Single-leader replication and consensus

If the leader is selected manually, it can works well and follows the first three rules, but does not satisfy the termination property because of the need of human intervention.

For automatic leader election and failover, it will promote a follower to be the new leader if the old leader fails. The protocols define an epoch number (called the ballot number in Paxos, and term number in Raft) and guarantee that within each epoch, the leader is unique. Every time the current leader is thought to be dead, a vote is started among the nodes to elect a new leader. This election is given an incremented epoch number, and thus epoch numbers are totally ordered and monotonically increasing. If there is a conflict between two different leaders in two different epochs, then the leader with the higher epoch number prevails.

For every decision that a leader wants to make, it must send the proposed value to the other nodes and wait for a quorum of nodes to respond in favor of the proposal.

Difference with 2PC

  1. 2PC requires all participants reply “yes”, while fault-tolerant consensus algorithm only requires quorum.
  2. 2PC’s coordinator cannot be elected automatically, while fault-tolerant consensus algorithm can achieve leader election.

Membership and Coordination Services

Projects like ZooKeeper or etcd are often described as “coordination and configuration services”. They are designed to hold small amounts of data that can fit entirely in memory (although they still write to disk for durability)—so you wouldn’t want to store all of your application’s data here.

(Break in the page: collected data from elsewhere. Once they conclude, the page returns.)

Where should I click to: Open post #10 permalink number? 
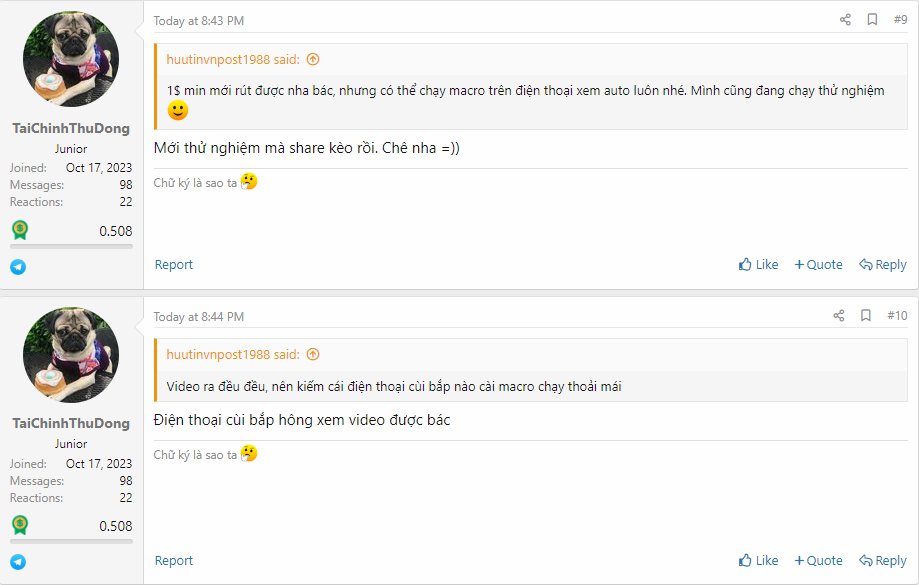[x=897, y=316]
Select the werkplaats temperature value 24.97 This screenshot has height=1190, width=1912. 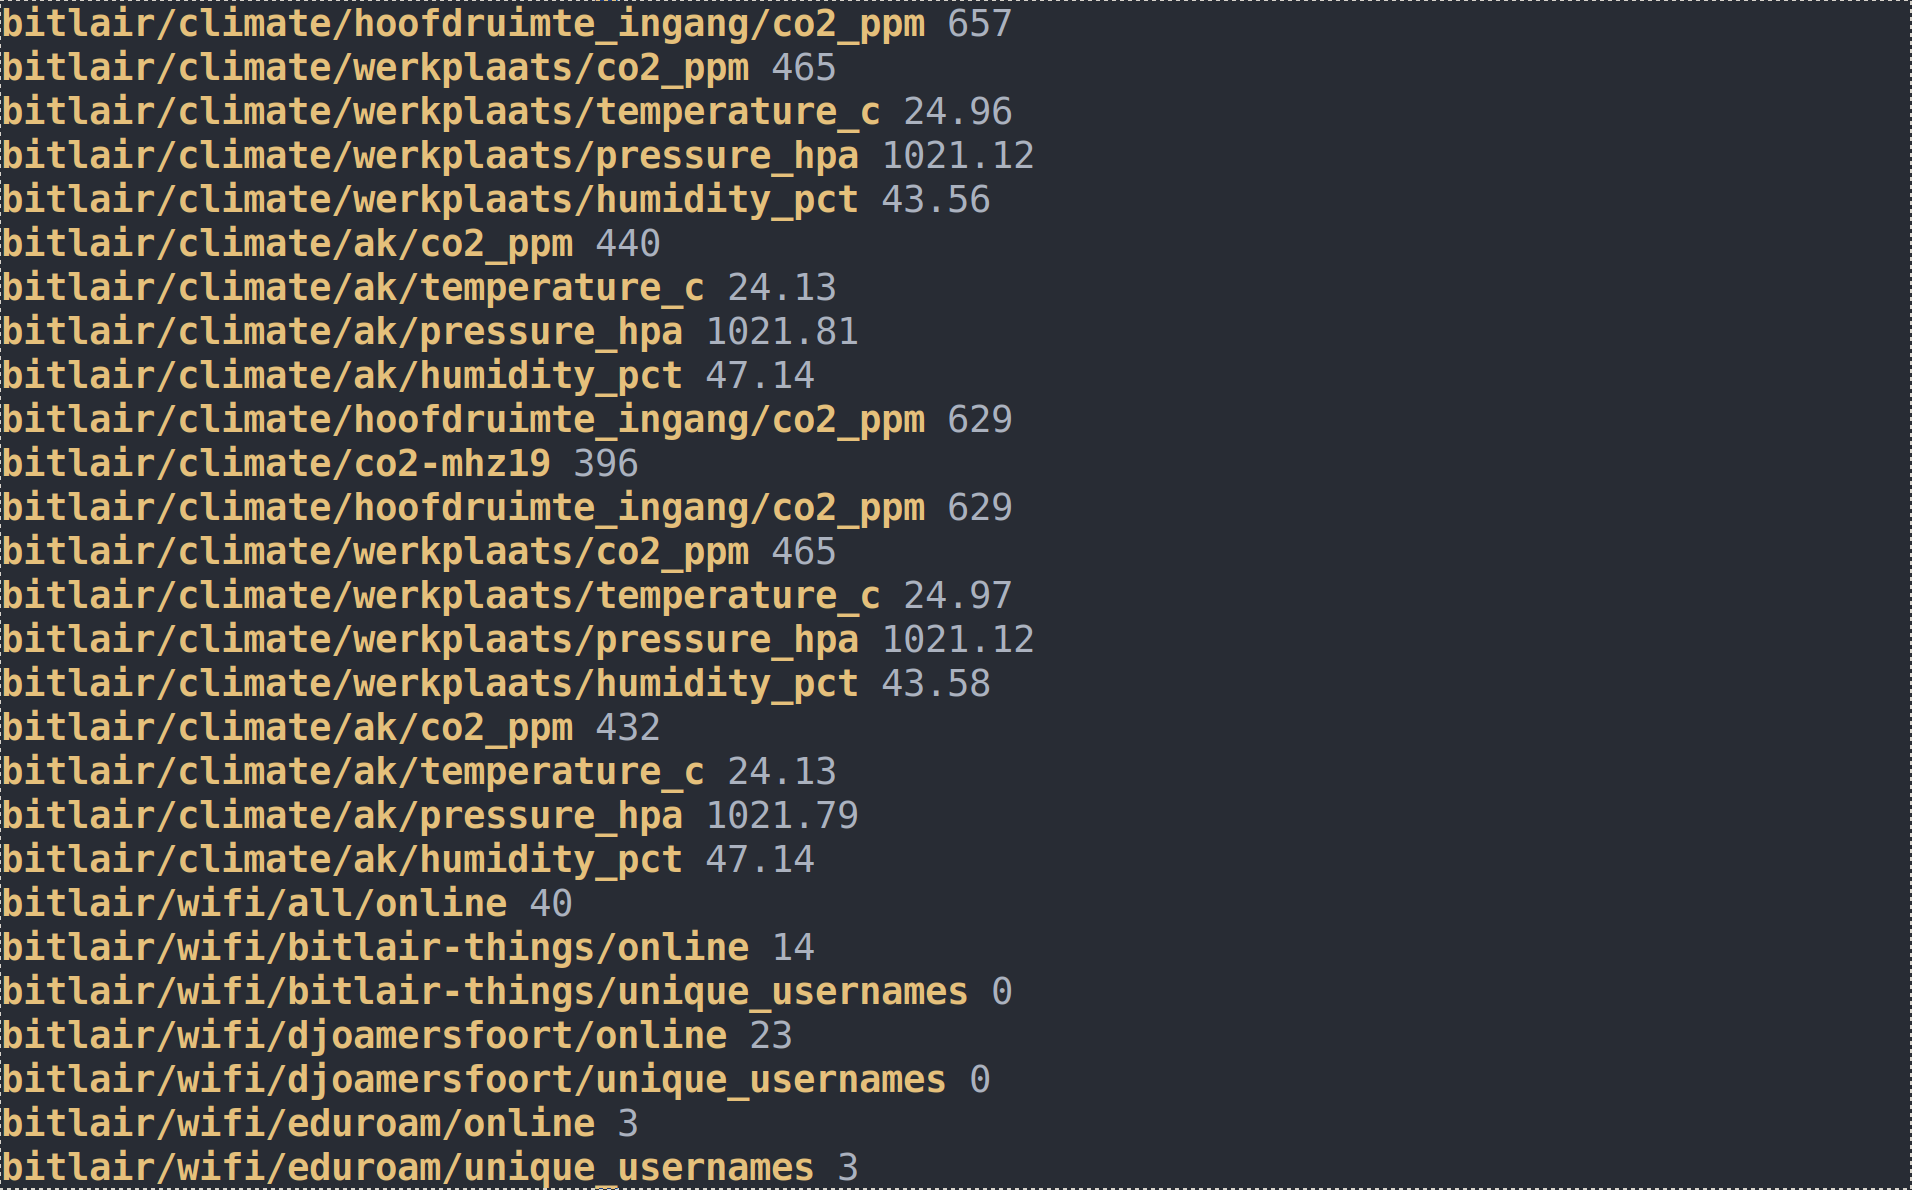pos(957,596)
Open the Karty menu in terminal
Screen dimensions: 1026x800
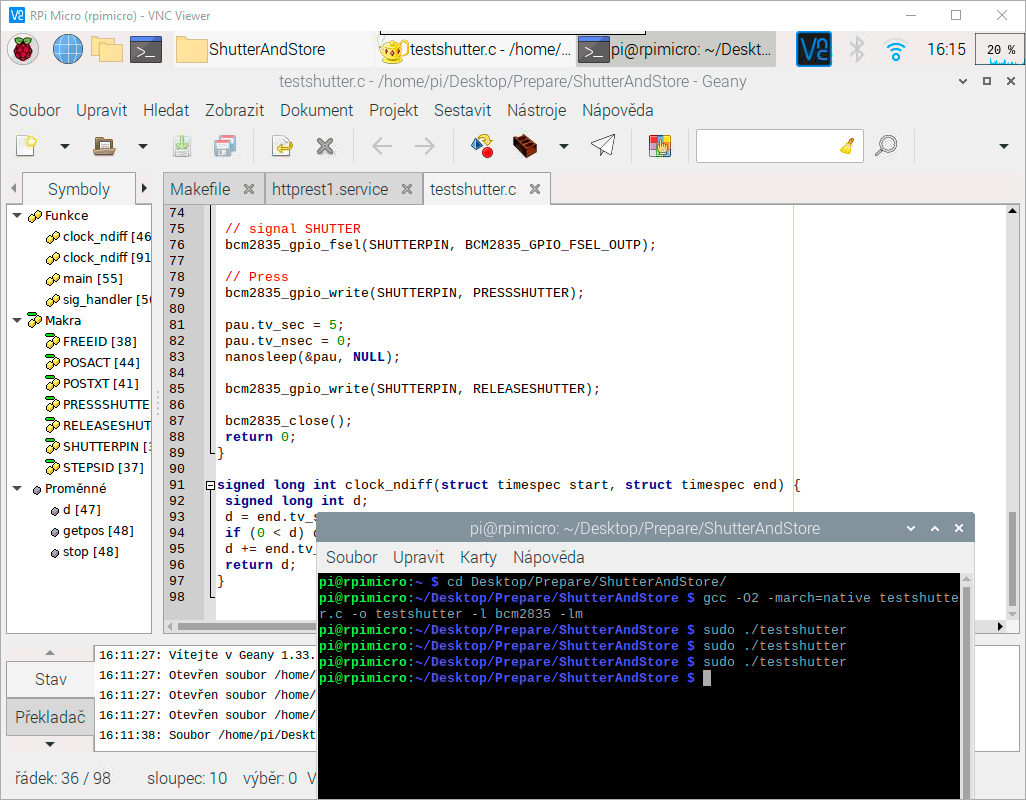(478, 557)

That small amount of data is replicated across all the nodes using a fault-tolerant total order broadcast algorithm.

ZooKeeper has some features:

  • Linearizable atomic operations
  • Total ordering of operations
  • Failure detection
  • Change notifications (new node join / old node exit)

Allocating work to nodes

One example in which the ZooKeeper works well is if you have several instances of a process or service, and one of them needs to be chosen as leader or primary. If the leader fails, one of the other nodes should take over. This is of course useful for single-leader databases, but it’s also useful for job schedulers and similar stateful systems.

Another example arises when you have some partitioned resource and need to decide which partition to assign to which node. As new nodes join the cluster, some of the partitions need to be moved from existing nodes to the new nodes in order to rebalance the load. As nodes are removed or fail, other nodes need to take over the failed nodes’ work.

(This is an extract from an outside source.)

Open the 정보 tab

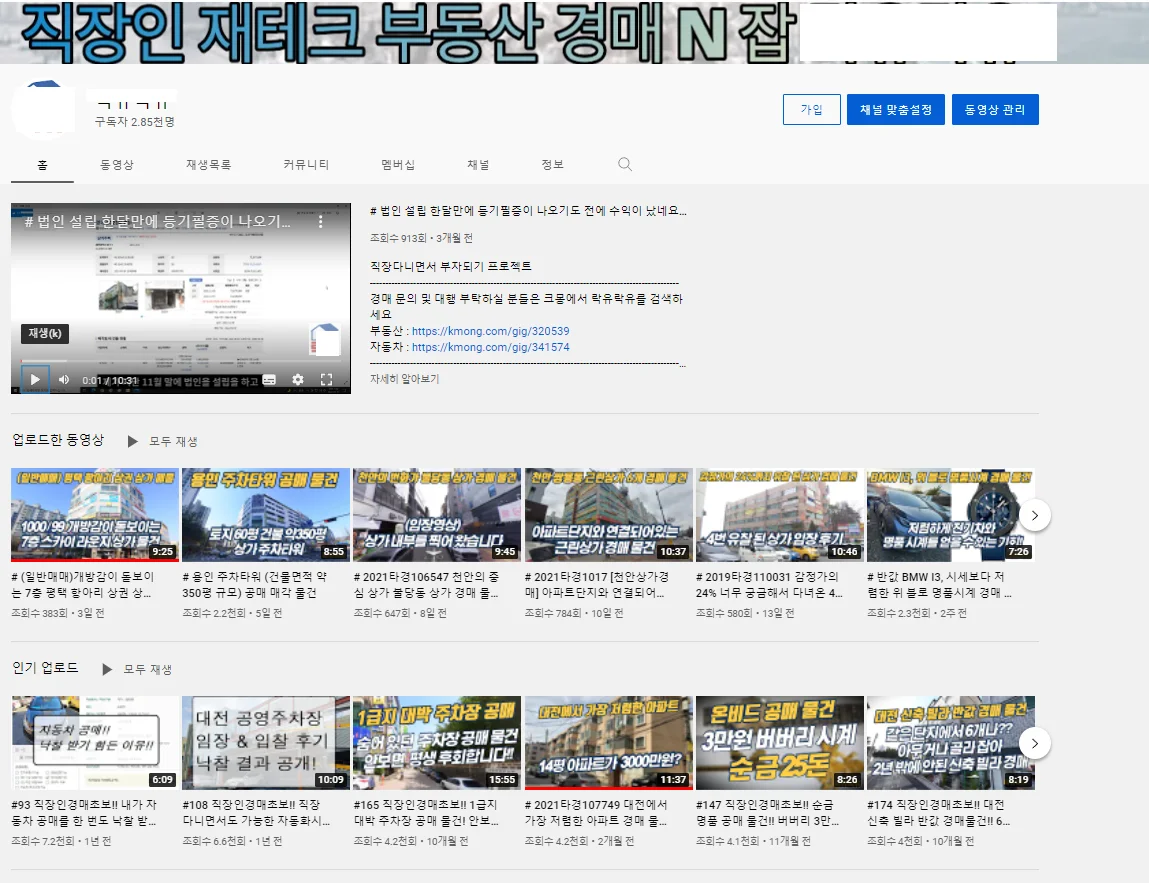(x=553, y=163)
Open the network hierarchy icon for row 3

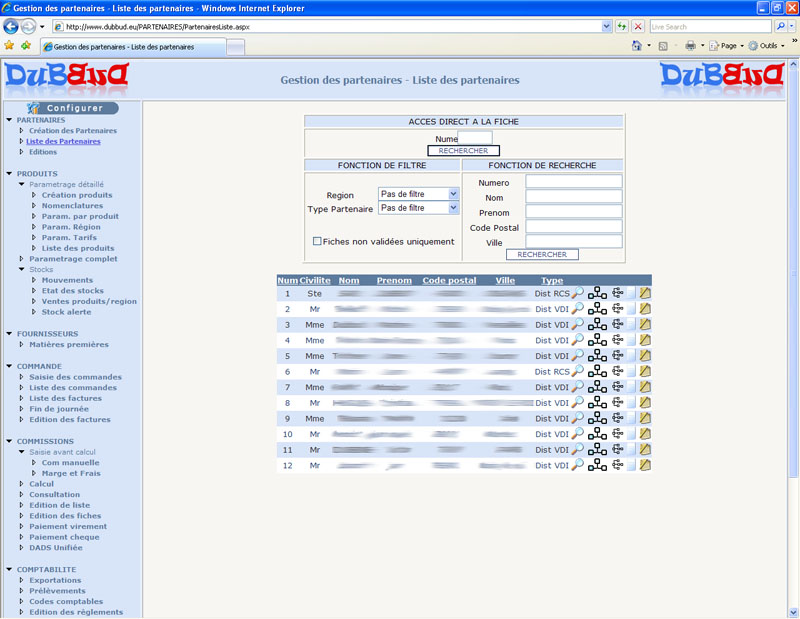click(x=597, y=325)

Normally, the kind of data managed by ZooKeeper is quite slow-changing. ZooKeeper is not intended for storing the runtime state of the application, which may change thousands or even millions of times per second.

Service discovery

Service discovery → to find out which IP address you need to connect to in order to reach a particular service.

Membership service

Membership service → which nodes are currently active and live members of a cluster.

Due to unbounded network delays it’s not possible to reliably detect whether another node has failed. However, if you couple failure detection with consensus, nodes can come to an agreement about which nodes should be considered alive or not.

no matter the node is alive or crashed, if quorum thinks it is dead, then it’s dead.